5. Moving Average Convergence Divergence (MACD):

  • MACD helps identify trend direction and momentum.
  • Crossing above zero indicates an upward phase, below zero suggests a bearish period.
  • Signal line crossovers provide buy or sell signals.

6. Relative Strength Index (RSI):

  • RSI gauges momentum and trend strength, ranging from 0 to 100.
  • Overbought conditions (above 70) may indicate potential declines, while oversold conditions (below 30) may precede rallies.
  • Divergence with price signals weakening trends.

7. Stochastic Oscillator:

  • Measures the current price relative to its price range over a specified period.
  • Values above 80 are considered overbought, below 20 are oversold.
  • Used to identify possible buy or sell signals based on trend conditions.

Types of Technical Indicators:

  • Overlays:

    • Plotted on the same scale as prices on a stock chart.
    • Examples include moving averages, Bollinger Bands, and Fibonacci lines.
  • Oscillators:

    • Plotted above or below a price chart, oscillating between a local minimum and maximum.
    • Examples include stochastic oscillator, MACD, and RSI.

Using Technical Indicators:

  • Combination and Analysis:

    • Traders often use multiple indicators in tandem for comprehensive analysis.
    • The choice of indicators depends on individual preferences and trading strategies.
  • Automated Trading Systems:

    • Technical indicators, being quantitative, can be integrated into automated trading systems.


In conclusion, the field of technical analysis offers a diverse array of tools and indicators for traders to navigate the financial markets successfully.

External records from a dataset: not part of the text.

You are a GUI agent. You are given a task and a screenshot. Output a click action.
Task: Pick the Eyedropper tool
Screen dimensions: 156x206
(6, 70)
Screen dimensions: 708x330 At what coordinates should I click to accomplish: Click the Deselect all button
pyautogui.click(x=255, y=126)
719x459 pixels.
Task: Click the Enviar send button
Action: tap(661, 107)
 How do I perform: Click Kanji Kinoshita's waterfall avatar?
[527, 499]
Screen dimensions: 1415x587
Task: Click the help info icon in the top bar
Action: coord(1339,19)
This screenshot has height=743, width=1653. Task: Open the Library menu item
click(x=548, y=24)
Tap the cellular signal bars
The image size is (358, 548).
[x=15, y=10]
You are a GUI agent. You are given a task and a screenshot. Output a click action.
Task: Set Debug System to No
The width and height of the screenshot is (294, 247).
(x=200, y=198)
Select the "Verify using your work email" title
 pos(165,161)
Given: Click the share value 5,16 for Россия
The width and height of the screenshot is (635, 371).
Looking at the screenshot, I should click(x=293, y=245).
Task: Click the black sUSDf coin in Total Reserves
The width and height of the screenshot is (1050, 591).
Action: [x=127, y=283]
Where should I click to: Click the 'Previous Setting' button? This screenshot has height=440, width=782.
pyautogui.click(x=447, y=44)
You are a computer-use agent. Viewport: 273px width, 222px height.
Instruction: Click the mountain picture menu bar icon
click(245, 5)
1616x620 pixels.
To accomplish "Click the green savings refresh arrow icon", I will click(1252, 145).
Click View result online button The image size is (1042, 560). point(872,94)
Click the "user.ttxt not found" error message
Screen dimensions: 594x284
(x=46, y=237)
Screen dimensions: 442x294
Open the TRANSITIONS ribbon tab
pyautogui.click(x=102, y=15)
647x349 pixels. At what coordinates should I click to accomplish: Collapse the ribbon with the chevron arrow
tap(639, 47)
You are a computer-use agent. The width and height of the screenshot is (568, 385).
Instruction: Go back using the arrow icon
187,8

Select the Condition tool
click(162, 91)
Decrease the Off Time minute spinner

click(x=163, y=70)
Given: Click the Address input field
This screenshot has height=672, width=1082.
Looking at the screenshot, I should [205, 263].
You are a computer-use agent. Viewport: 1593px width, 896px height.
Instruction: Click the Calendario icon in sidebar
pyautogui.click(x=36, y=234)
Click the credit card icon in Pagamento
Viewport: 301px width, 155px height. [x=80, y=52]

The efficacy of these indicators is enhanced when used in combination with other analytical methods, such as fundamental analysis. Traders are encouraged to experiment with different indicators, develop strategies, and utilize demo accounts to refine their trading approach.

7 Technical Indicators to Build a Trading Toolkit (2024)
Top Articles
Latest Posts
Article information

Author: Lakeisha Bayer VM

Last Updated:

Views: 6388

Rating: 4.9 / 5 (69 voted)

Reviews: 92% of readers found this page helpful

Author information

Name: Lakeisha Bayer VM

Birthday: 1997-10-17

Address: Suite 835 34136 Adrian Mountains, Floydton, UT 81036

Phone: +3571527672278

Job: Manufacturing Agent

Hobby: Skimboarding, Photography, Roller skating, Knife making, Paintball, Embroidery, Gunsmithing

Introduction: My name is Lakeisha Bayer VM, I am a brainy, kind, enchanting, healthy, lovely, clean, witty person who loves writing and wants to share my knowledge and understanding with you.